= WORK TO COMPLETE =
Pictures stay out. Extract the lines below from the first one through the line with "You are a computer-use agent. This", both included.

(Saved data entries)
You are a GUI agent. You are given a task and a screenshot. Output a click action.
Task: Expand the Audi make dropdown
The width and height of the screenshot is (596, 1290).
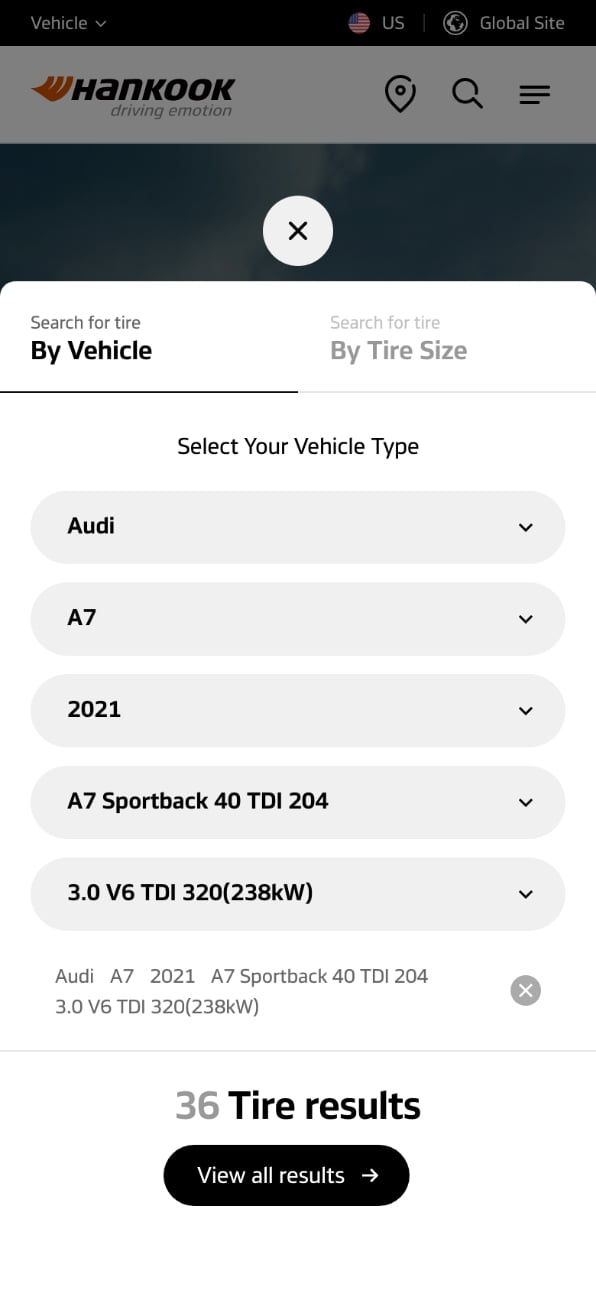298,527
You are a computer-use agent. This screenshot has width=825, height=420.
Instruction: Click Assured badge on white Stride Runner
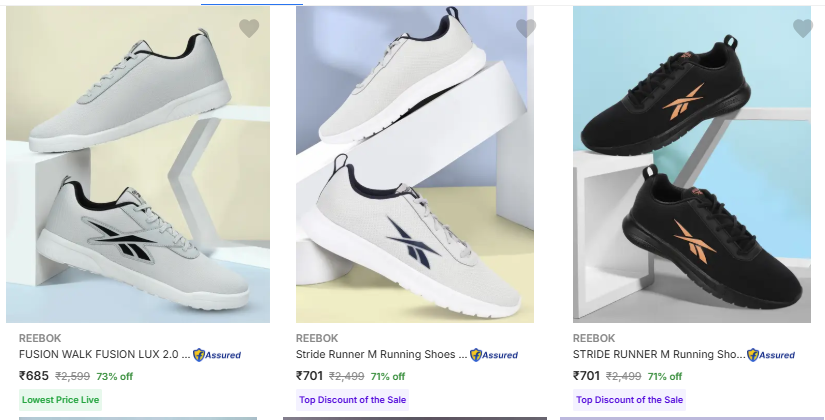(x=495, y=355)
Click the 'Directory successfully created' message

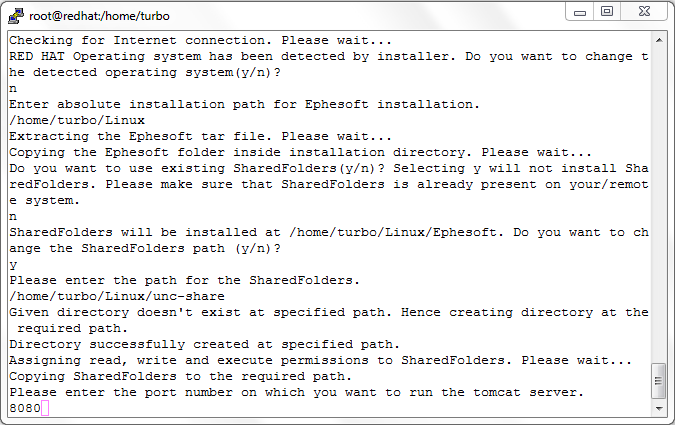pos(204,344)
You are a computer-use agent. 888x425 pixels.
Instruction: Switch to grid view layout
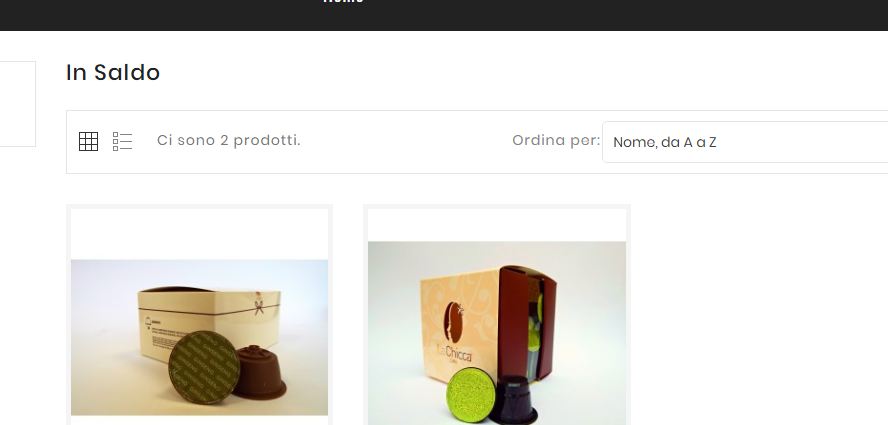point(88,142)
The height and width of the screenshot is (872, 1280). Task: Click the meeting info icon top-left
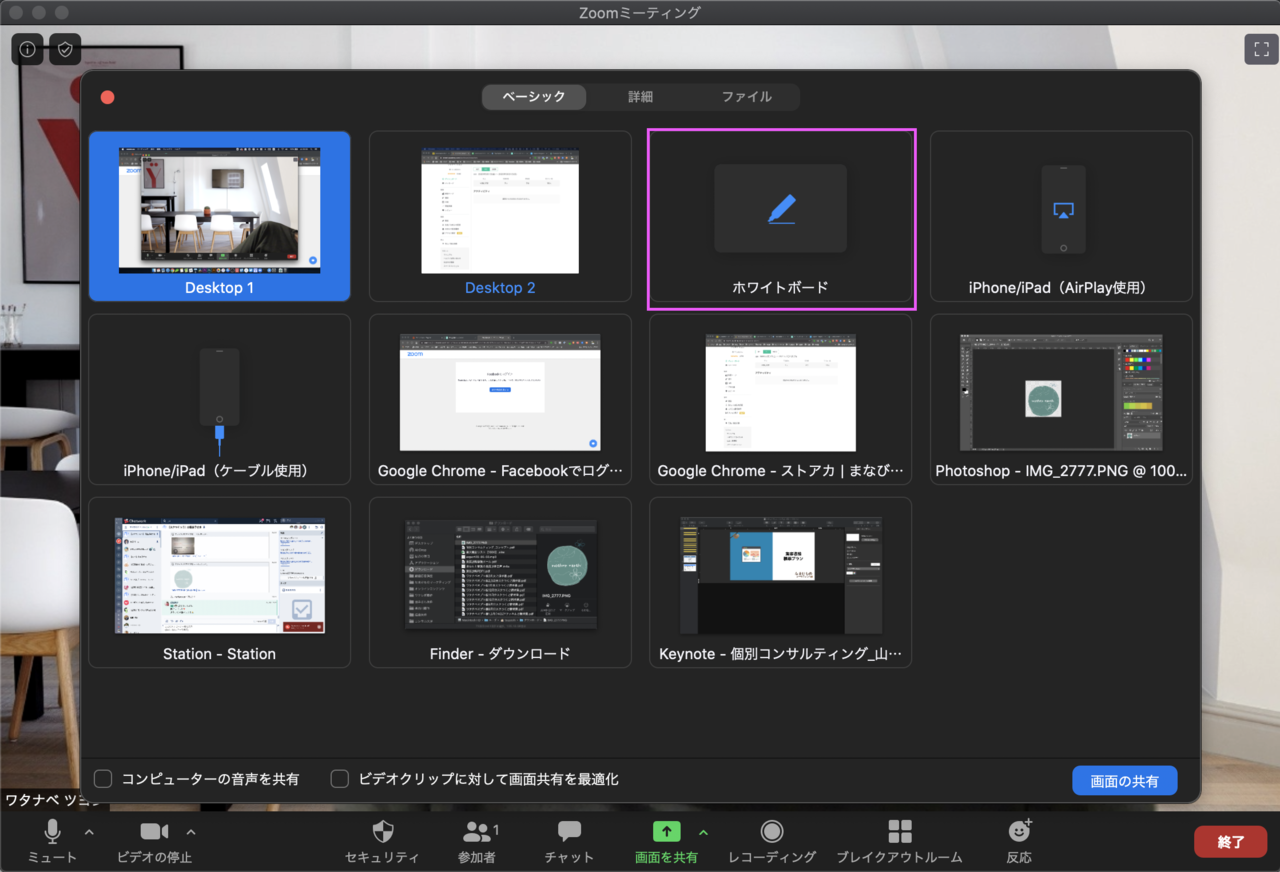(x=26, y=48)
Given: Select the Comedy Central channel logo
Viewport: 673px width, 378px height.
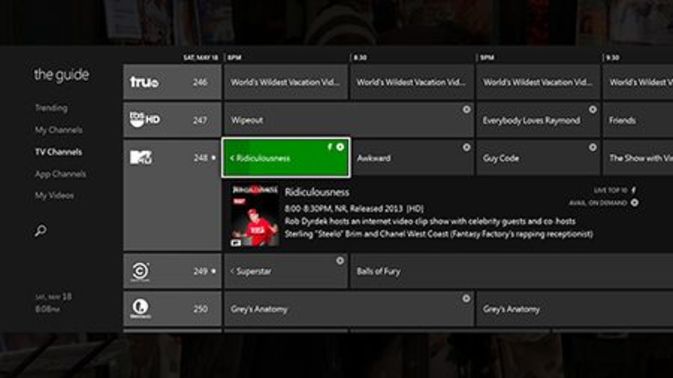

= ANSWER FOR THIS EXERCISE =
You are a GUI agent. You are given a task and a screenshot. Output a click action.
Task: Expand the Audi make dropdown
The width and height of the screenshot is (596, 1290).
298,527
You are a computer-use agent. This screenshot has width=825, height=420.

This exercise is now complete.